Middletown Life: Forever embers of hope
04/09/2025 12:06PM ● By Richard Gaw
Photos by Jim Coarse
Text by Richard L. Gaw
“Like the keeper of the lighthouse and the prisoner, she regarded it as a mooring, a checkpoint, some stable visual object that assured her that the world was still there; that this was life and not a dream. That she was alive somewhere, inside, which she acknowledged to be true only because a thing she knew intimately was out there, outside of herself.” Toni Morrison, Song of Solomon
Perhaps more than any other man-made structure, lighthouses are said to best represent the dueling predicament of the human life: our isolation and our absolute connectedness with each other. All up and down the Route 9 corridor along Delaware Bay waterway, lighthouses are the forever embers on the shore. From the Marcus Hook Rear Range Lighthouse in North Wilmington to the Liston Front Range Lighthouse in Middletown to the Fenwick Island Lighthouse in Fenwick, there are 13 active lighthouses in Delaware, each separate entities but when joined together, they form a connective bond of light that guides boaters safely on their way.
Our poets, writers and our most courageous frequently use lighthouses as metaphors for life. George Bernard Shaw wrote, “I can think of no other edifice constructed by man as altruistic as a lighthouse. They were built only to serve.” The philosopher Vernon Howard wrote that a “lighthouse remains perfectly steadfast and unaffected by the storm. Your true self is like that. Nothing can ever harm you once you are consciously aware that it is so.”
In the last decade of his life, after an equestrian accident paralyzed him and left him confined to a wheelchair and ventilator with very little mobility, the actor Chistopher Reeve became a symbol for resilience, grace and courage.

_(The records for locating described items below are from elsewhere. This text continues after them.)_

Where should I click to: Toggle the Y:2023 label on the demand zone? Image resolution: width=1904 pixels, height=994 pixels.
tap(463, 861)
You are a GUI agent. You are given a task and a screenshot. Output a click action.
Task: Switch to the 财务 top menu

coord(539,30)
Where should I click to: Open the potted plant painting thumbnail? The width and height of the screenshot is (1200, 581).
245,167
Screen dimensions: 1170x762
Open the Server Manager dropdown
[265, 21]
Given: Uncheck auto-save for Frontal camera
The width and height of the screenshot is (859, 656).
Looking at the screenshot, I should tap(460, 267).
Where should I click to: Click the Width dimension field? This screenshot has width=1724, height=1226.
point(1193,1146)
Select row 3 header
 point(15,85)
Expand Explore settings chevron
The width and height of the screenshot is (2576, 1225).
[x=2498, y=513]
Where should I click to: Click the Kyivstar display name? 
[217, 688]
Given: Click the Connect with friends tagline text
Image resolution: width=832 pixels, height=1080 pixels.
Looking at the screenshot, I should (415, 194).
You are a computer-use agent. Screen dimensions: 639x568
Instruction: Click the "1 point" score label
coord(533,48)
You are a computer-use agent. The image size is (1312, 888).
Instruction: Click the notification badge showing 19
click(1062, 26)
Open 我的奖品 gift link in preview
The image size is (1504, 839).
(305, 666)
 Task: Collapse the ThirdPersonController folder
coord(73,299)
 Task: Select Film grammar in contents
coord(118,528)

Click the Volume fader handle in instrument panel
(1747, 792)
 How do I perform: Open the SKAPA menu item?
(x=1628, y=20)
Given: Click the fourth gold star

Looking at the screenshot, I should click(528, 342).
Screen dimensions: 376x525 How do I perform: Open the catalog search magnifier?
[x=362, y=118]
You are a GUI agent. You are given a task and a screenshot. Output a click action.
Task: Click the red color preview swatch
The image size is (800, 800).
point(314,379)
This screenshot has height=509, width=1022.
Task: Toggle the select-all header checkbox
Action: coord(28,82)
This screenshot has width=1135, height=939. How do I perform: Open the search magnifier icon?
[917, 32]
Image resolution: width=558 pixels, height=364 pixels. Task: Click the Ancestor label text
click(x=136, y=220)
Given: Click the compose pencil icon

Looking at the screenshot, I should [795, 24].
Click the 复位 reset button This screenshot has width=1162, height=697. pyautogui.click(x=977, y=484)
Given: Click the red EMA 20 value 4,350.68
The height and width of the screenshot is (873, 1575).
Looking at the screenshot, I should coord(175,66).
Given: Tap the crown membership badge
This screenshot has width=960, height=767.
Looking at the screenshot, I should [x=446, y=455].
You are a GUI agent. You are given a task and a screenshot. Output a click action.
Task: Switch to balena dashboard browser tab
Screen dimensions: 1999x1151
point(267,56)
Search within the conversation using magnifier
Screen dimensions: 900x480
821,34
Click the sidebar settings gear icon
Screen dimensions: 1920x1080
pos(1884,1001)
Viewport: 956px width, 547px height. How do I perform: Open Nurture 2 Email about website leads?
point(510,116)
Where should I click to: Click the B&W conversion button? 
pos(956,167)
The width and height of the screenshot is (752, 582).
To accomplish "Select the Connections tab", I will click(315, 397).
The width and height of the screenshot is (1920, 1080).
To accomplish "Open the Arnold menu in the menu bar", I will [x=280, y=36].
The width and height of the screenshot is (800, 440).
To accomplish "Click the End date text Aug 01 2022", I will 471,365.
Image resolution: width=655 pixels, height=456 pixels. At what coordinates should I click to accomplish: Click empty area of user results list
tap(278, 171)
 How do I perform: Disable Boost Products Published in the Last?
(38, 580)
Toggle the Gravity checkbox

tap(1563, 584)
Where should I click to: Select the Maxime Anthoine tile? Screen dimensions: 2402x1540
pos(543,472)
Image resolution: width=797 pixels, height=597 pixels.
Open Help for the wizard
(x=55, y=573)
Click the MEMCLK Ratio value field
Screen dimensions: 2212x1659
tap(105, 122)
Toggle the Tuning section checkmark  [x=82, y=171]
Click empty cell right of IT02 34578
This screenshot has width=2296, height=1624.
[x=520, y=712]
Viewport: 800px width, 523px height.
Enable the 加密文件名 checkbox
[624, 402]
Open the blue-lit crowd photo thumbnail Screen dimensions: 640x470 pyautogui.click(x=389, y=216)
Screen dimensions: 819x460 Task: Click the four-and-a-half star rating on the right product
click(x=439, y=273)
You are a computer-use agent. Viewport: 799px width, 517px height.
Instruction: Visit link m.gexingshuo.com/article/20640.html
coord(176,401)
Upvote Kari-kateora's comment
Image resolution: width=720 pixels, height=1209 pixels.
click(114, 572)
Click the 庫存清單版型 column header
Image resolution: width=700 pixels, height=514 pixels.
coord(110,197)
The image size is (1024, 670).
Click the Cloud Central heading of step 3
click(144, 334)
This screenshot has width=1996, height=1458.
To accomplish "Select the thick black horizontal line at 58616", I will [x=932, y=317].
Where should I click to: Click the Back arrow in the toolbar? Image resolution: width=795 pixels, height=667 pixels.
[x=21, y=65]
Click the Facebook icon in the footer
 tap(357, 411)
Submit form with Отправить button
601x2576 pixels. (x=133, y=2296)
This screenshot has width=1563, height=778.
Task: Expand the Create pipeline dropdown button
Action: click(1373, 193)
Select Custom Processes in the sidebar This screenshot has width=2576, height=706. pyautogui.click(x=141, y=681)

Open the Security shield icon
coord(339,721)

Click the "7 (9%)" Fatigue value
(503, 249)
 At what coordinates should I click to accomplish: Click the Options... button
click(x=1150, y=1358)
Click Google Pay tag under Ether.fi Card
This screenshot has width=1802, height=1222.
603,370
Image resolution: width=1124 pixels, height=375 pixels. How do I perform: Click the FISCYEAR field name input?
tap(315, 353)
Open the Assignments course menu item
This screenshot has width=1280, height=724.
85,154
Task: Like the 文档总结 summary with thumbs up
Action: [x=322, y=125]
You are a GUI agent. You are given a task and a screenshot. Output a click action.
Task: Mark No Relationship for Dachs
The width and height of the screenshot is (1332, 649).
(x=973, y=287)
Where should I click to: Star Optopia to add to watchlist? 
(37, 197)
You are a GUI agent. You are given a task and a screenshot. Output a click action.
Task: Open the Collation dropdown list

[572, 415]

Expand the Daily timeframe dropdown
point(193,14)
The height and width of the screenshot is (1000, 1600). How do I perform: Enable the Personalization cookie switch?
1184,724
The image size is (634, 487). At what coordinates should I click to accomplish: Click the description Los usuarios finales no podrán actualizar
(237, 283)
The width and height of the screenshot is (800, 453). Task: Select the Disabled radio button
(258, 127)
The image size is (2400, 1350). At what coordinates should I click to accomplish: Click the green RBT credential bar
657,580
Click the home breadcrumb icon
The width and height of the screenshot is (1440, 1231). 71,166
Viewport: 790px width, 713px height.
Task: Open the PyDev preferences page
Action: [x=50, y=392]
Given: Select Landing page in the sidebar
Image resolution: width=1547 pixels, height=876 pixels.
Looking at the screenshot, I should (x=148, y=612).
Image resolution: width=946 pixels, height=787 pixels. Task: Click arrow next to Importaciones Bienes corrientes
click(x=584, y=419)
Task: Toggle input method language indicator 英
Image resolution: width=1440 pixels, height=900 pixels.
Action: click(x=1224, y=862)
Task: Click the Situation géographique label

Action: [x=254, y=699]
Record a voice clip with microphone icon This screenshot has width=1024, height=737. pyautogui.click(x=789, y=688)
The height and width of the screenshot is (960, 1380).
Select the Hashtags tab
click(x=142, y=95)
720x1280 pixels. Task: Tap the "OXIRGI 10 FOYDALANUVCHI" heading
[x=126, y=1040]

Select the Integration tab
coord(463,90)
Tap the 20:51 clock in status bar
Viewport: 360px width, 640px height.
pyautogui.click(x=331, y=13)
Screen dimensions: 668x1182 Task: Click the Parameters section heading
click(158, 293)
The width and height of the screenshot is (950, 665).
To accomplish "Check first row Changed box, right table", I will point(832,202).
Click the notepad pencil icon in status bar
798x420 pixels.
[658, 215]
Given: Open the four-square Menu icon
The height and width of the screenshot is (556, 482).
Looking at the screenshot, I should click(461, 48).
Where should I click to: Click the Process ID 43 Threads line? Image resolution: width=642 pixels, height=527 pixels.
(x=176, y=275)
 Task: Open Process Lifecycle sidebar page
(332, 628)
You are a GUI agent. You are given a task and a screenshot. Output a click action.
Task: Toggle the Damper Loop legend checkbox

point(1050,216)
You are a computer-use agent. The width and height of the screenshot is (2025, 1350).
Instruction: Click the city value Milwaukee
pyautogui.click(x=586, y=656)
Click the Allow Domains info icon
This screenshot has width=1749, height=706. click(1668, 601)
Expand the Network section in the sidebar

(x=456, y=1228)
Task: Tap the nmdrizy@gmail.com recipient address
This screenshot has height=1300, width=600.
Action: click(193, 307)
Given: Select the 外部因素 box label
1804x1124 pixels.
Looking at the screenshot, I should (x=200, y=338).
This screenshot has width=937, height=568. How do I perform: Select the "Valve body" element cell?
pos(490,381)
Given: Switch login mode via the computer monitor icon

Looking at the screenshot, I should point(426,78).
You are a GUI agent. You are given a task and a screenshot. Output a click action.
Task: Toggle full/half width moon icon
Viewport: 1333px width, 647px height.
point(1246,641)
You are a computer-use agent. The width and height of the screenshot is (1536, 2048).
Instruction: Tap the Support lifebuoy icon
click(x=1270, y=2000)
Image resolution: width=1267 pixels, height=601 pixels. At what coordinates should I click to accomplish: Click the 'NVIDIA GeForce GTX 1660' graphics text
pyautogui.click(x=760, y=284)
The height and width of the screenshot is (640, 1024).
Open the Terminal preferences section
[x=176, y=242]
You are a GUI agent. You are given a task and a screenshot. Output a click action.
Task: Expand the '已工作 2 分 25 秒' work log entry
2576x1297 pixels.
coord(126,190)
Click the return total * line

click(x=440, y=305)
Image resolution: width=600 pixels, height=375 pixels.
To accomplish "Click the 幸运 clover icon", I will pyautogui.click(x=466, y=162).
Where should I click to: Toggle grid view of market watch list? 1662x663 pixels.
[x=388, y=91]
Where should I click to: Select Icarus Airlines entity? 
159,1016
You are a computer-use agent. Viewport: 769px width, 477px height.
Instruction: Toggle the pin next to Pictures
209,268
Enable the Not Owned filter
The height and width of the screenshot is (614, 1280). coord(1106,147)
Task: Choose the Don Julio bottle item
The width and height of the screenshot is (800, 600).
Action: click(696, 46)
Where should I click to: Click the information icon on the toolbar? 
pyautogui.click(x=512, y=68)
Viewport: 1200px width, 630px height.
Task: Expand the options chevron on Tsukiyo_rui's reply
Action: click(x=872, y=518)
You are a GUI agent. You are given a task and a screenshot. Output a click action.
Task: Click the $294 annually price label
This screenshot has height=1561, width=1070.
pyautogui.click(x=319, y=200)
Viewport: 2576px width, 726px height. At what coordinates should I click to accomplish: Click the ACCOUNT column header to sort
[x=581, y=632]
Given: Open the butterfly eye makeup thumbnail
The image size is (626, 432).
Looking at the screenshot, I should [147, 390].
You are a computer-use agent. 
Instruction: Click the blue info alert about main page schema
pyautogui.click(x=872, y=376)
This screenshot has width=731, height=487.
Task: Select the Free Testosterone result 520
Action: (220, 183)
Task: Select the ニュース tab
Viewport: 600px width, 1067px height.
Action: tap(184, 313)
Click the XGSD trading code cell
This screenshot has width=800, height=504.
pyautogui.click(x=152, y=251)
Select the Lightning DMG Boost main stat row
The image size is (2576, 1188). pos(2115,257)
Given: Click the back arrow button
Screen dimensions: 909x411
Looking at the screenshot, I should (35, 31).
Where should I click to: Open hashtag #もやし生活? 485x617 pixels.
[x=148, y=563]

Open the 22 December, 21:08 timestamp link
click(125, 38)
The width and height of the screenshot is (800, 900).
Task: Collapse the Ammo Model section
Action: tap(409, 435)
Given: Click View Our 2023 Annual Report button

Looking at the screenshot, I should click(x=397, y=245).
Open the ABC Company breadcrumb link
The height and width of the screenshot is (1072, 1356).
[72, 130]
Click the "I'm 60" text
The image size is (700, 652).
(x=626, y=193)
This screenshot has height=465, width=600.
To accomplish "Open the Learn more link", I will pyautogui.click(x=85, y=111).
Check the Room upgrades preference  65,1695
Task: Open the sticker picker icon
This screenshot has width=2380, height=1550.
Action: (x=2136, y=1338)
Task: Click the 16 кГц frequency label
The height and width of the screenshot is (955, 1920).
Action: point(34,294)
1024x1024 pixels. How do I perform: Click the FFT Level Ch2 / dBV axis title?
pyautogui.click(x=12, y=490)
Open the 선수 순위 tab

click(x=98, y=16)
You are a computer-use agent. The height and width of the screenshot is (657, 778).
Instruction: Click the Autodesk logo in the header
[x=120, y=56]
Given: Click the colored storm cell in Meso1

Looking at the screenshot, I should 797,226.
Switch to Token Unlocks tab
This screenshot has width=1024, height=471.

“At some time, often when we least expect it, we all have to face overwhelming challenges,” was quoted as saying. “When the unthinkable happens, the lighthouse is hope. Once we find it, we must cling to it with absolute determination. When we have hope, we discover powers within ourselves we may have never known - the power to make sacrifices, to endure, to heal, and to love. Once we choose hope, everything is possible.”